Records shown:
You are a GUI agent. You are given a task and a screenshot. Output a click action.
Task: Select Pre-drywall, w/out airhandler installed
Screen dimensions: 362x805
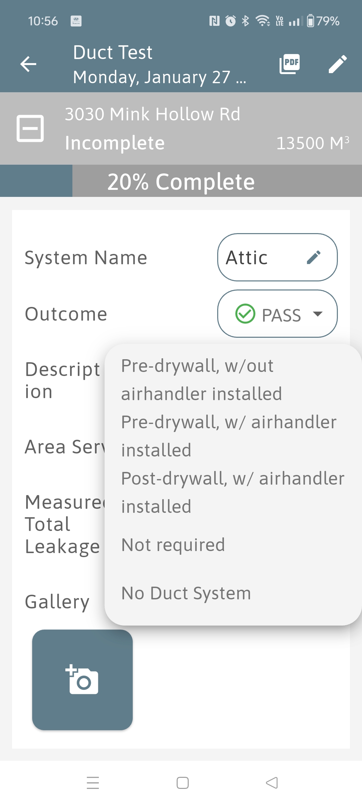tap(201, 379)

---

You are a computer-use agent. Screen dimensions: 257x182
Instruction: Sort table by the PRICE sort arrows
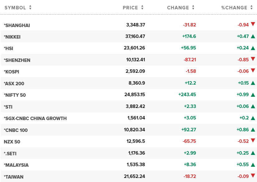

What this task involves:
Determine the number of lines in the entries that contain "agent", then write that number alone.

Answer box:
2